It was nice to have a routine. Something good that stayed consistent when everything else felt like it was in constant motion.
I sat at the jade marble island in the kitchen, slicing up an avocado as Mom whirled around like a tornado in a power
suit, already late for the hundred and one things that were on her to-do list for the day.
“Good morning,” she said, kissing me on the side of the face as she breezed past me on her way to the freezer. She grabbed a bag of frozen berries and poured them into the Vitamix for her morning smoothie.
“Morning, Mom,” I said, adjusting my glasses. They always went askew when she kissed me on the cheek. “Long time no see.”
She shot me an apologetic look. “Sorry, Wes. I’ve been so busy with work since we moved here.” She didn’t stop moving the whole time she spoke, throwing coconut milk and Greek yogurt into the Vitamix with sharp staccato movements. Her voice rose as she flipped on the blender. “There’s been a lot going on with Crown Tiger’s new merch release.”
“No worries,” I said, speaking loudly over the whir of the Vitamix. Her sorry expression made me feel instantly guilty. The city might be new to me, but my mom’s hectic work schedule was as familiar as ever. I should be used to it. No point in making her feel bad about it.
“Tell me how you’re liking the new school,” Mom prompted, nearly shouting to be heard. “Has it been exciting making new friends?”
I stuck the blade of the knife into the avocado pit with a swift thwack. Exciting. That wasn’t exactly the word I would use. Exciting was nailing the climax of a saxophone solo. It was hearing a live jazz band and feeling the music come alive inside me. It wasn’t starting a new school for the fourth time in ten years. I had just been starting to fit in at my last school in LA when I was whisked away yet again. Now I was at Crescent Brook High with no friends to my name. Hmm. Exciting? Not quite.
“Mmm,” I said in lieu of a real answer. Traveling was just part of Mom’s job in the Korean entertainment industry. When you were in charge of marketing and promoting K-pop stars to an international audience, it often required you to, well, go international. It was what it was, and I didn’t want to upset her by telling the truth.
The blender stopped, and she poured her smoothie into a glass tumbler, eyeing me the whole time. “Remember, if you’re not liking this school, we can always send you to private school.”
“No, it’s fine,” I said quickly. When we’d first moved here, right before the start of my senior year, my parents had wanted to send me to a small private school with a specialized math program, but I’d opted for the local public school instead, saying that it was a better option for me to meet more people. That was a lie. Really, I chose it because it had a more popular music program. My parents didn’t know it, but I was planning on going to college for music, and I wanted the best musical experience I could get in the last year of high school leading up to it.
Speaking of which, I was going to be late for band class if I didn’t hurry up. I wolfed down the rest of my breakfast and reached for my saxophone case.
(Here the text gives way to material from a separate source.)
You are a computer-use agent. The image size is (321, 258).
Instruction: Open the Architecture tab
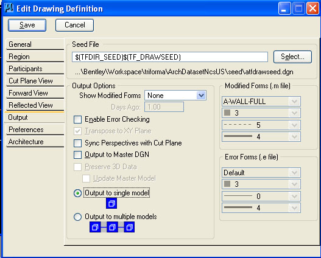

“Wait, before you go!” Mom lowered her smoothie and lifted a small shopping bag from the kitchen table. “I got these for you. There’s enough for you to share with your new friends!”
I peered into the bag and pulled out a tube of lip balm illustrated with a cartoon white tiger wearing a sweater vest. There were four other designs: an orange tiger wearing sunglasses, a blue tiger wearing a hanbok, a black tiger on a surfboard, and a silver tiger eating a corn dog. “Uh, what is this?”
“It’s Crown Tiger’s new merch line,” she said excitedly. “Five members, five flavors of lip balm!”
Crown Tiger was the latest K-pop boy band Mom was promoting. I tried not to get any more sucked into her work life than I already was, but I knew that Crown Tiger was pretty big these days. They were dominating music charts all over the world. Hence their own lip-balm line. My forehead scrunched, holding up the one with the silver tiger. “And this one is corn dog–scented?”
“No, it’s mint. That’s Namkyu’s scent. He’s just known for loving corn dogs.”
Right. Of course.
She stuffed my backpack with the shopping bag full of lip balm. This was another thing I could always rely on: Mom packing my bag with advertising materials to hand out at school under the guise of helping me make new friends. Classic Mom move.
“You’ll be so popular,” she gushed. “All the kids your age love Crown Tiger.”
I didn’t have the heart to tell her that there was no way I was going to hand out lip balm at my new school to my nonexistent friends. So instead I gave her a quick kiss on the cheek and grabbed my saxophone case, jogging out the door before she could slip anything else into my pockets.
* * *
“You’re new, right?”
I looked up from the music stand, pausing from putting a new reed in my saxophone. A freckled girl with pretty red hair smiled back at me.
“I’m Lisa Carol. First name, last name, not a two-word first name.” She laughed. Her laugh sounded like a chorus of bells. “Sorry, people always get confused.”
“Um.” I fumbled with the reed. Blame it on all the moving, but I could get weirdly awkward around new people. Not that I didn’t have social skills. I just didn’t know where they were half the time. “Hi. I’m Wes. Wes Jung.”
“Cool,” Lisa said. “Well, welcome to Crescent Brook High, Wes Jung. Let me know if you have any questions about anything, especially anything band-related. I’ve had Mr. Reyes since freshman year.” She tilted her head to the side, her red waterfall hair spilling over her shoulder. “I play the clarinet. Maybe you noticed?”
Was she flirting with me? Maybe she was. I was terrible at flirting. I tried to think of something interesting to say. I could not.
“Clarinet is neat,” I said blankly. I blinked at her through my glasses and she blinked back.
“Okay, then.” She smiled brightly. “You know where to find me.”
With a wave, she disappeared to the clarinet section. Her friends immediately began to giggle, nudging her teasingly and raising their eyebrows suggestively in my direction. I turned away, but my cheeks were growing warmer by the second. I knew what those looks meant. I’d always heard people whispering behind me in the halls: “He’s so handsome. He looks like a model! And his glasses are so stylish.”
It’s not that I was completely oblivious. When I looked in the mirror, I could see, objectively, why people would call me handsome. I’m tall and broad-shouldered, and I’d gotten enough compliments about my face to know that there was something appealing there. The problem was that I didn’t know what to do with any of it. I felt like people expected me to be some cool guy who could charm Lisa with a single word and make her swoon into her clarinet seat. Honestly, I wished I were that guy too. But most of the time, I just felt painfully awkward in my own skin.
I wasn’t immune to the whispers that followed me. It was definitely flattering, but it was also equal parts panic-inducing. I could never figure out a way to be myself. Sometimes I wasn’t even sure who myself was.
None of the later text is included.